People v. McQueen

Appeal by the defendant from a judgment of the County Court, Westchester County *697(Dachenhausen, J.), rendered July 30, 1985, convicting him of robbery in the first degree (11 counts), attempted sodomy in the first degree (3 counts), sodomy in the first degree (6 counts), rape in the first degree (5 counts), sexual abuse in the first degree (3 counts), criminal use of a firearm in the first degree (3 counts), menacing (3 counts) and attempted robbery in the first degree, upon a jury verdict, and imposing sentence. The appeal brings up for review the denial, after a hearing, of that branch of the defendant’s omnibus motion which was to suppress identification evidence.

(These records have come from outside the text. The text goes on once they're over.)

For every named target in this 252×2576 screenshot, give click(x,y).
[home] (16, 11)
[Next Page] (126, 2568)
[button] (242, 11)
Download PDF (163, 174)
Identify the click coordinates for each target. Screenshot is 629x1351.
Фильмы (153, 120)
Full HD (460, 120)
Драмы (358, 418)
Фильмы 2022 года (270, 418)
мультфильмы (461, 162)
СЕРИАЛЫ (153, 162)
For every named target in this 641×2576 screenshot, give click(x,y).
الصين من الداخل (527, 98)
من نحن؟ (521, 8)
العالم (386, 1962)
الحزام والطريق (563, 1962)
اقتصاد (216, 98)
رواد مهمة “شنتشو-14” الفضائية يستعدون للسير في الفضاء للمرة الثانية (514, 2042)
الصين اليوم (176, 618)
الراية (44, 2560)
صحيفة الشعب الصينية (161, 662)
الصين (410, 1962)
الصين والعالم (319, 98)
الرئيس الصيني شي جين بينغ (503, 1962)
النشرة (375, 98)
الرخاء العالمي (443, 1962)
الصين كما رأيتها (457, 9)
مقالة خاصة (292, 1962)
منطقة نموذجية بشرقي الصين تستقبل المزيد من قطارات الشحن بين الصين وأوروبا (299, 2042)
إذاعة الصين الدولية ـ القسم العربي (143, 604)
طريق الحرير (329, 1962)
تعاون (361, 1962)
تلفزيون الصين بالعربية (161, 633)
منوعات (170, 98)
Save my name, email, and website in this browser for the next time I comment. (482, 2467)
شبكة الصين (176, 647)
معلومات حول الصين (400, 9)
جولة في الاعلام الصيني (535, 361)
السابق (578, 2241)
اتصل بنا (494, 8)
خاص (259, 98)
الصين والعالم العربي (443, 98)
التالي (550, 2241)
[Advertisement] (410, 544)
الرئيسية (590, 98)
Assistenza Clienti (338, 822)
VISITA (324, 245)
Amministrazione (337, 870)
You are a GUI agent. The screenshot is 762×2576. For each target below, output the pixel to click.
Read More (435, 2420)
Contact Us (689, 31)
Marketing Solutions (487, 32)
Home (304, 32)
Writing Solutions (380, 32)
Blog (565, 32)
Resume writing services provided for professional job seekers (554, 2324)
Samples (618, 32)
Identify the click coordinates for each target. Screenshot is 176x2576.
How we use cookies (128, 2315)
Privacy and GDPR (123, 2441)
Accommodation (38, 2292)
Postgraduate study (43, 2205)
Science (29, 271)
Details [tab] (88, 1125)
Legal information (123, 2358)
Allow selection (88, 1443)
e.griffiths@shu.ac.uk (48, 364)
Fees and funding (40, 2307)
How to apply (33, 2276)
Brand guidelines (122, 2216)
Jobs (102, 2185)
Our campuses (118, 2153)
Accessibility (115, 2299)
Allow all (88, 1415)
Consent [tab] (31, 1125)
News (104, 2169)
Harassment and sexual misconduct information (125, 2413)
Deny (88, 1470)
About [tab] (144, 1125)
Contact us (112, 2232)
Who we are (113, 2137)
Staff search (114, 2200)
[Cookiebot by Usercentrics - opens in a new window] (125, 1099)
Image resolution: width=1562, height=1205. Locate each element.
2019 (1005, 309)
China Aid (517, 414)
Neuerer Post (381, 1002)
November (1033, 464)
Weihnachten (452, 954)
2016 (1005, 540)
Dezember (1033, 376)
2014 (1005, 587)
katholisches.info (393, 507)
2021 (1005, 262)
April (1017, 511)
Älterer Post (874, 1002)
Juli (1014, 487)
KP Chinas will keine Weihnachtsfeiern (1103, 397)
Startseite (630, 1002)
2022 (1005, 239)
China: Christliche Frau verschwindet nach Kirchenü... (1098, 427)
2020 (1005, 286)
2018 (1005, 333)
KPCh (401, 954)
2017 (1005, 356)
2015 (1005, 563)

Ordered that the judgment is affirmed.

Contrary to the defendant’s contention, the jury finding that he was the perpetrator of each of the six underlying sexual attacks, which involved a total of 12 teenage girls, was not against the weight of the evidence. Indeed, the evidence of guilt was overwhelming. While several of the victims were unable to select the defendant from lineups, at least one of the two victims involved in each incident positively identified the defendant as the perpetrator of the crimes in open court. These identifications were supported by the extended period of time involved in each incident, the face-to-face viewing of the defendant during the crimes by most of the victims, the positive identifications made by some of the victims during lineups and the evidence of clothing recovered from the defendant which matched clothing described by several of the victims. Resolution of issues of credibility, as well as the weight to be accorded to the evidence presented, are primarily questions to be determined by the jury, which saw and heard the witnesses (see, People v Gaimari, 176 NY 84, 91). Its determination should be accorded great weight on appeal and should not be disturbed unless clearly unsupported by the record (see, People v Garafolo, 44 AD2d 86, 88). Upon the exercise of our factual review power, we are satisified that the verdict was not against the weight of the evidence (see, CPL 470.15 [5]).

We agree with the defendant that the taint caused by a police officer who pointed out the defendant’s picture to a victim who was previously unable to identify the defendant was so impermissibly suggestive as to give rise to a very substantial likelihood of irreparable misidentification (see, Simmons v United States, 390 US 377, 384; People v Jones, 125 AD2d 333). Since the People failed to establish by clear and convincing evidence that the victim had an independent basis upon which to make an in-court identification, she should have been precluded from doing so (see, People v Malloy, 55 *698NY2d 296, 300, cert denied 459 US 847; People v Adams, 53 NY2d 241). However, in light of the overwhelming evidence of the defendant’s guilt, which included the properly-admitted in-court identification made by the other victim of that incident, the error was harmless beyond a reasonable doubt (see, People v Owens, 74 NY2d 677; People v Crimmins, 36 NY2d 230).

In each and every incident, the perpetrator approached the victims and asked either for the time or whether they wanted to purchase "reefer”. All of the attacks took place in the evening and involved teenage, female victims. In each of the sexual attacks, the defendant robbed the victims of either jewelry or money first and then had the victims methodically remove their clothing. In most of the incidents, he sexually abused the victims after forcing them to kneel or lay on top of the piled clothing. Often, upon escaping from the scene, he would take the clothing and leave it in another place. Under all of these circumstances we find that there was no improvident exercise of discretion in the court’s conclusion that the probative value of evidence of the defendant’s modus operandi on the issue of identity outweighed the potential for prejudice, and that the charges should be tried jointly (see, CPL 200.20 [2] [b]; [4]). We further note that the potential for prejudice was minimized by the court’s instruction to the jury that it should consider each charge individually and not conclude that if the defendant committed one crime he must have committed them all (see, People v Clark, 129 AD2d 724).

We have reviewed the defendant’s remaining contentions, including those raised in his supplemental pro se brief, and find them to be without merit (see, Manson v Brathwaite, 432 US 98; United States v Wade, 388 US 218, 241; People v Barnes, 50 NY2d 375; People v Sanchez, 61 NY2d 1022; People v Hawkins, 55 NY2d 474, cert denied 459 US 846; People v Suitte, 90 AD2d 80). Mangano, P. J., Kunzeman, Eiber and Balletta, JJ., concur.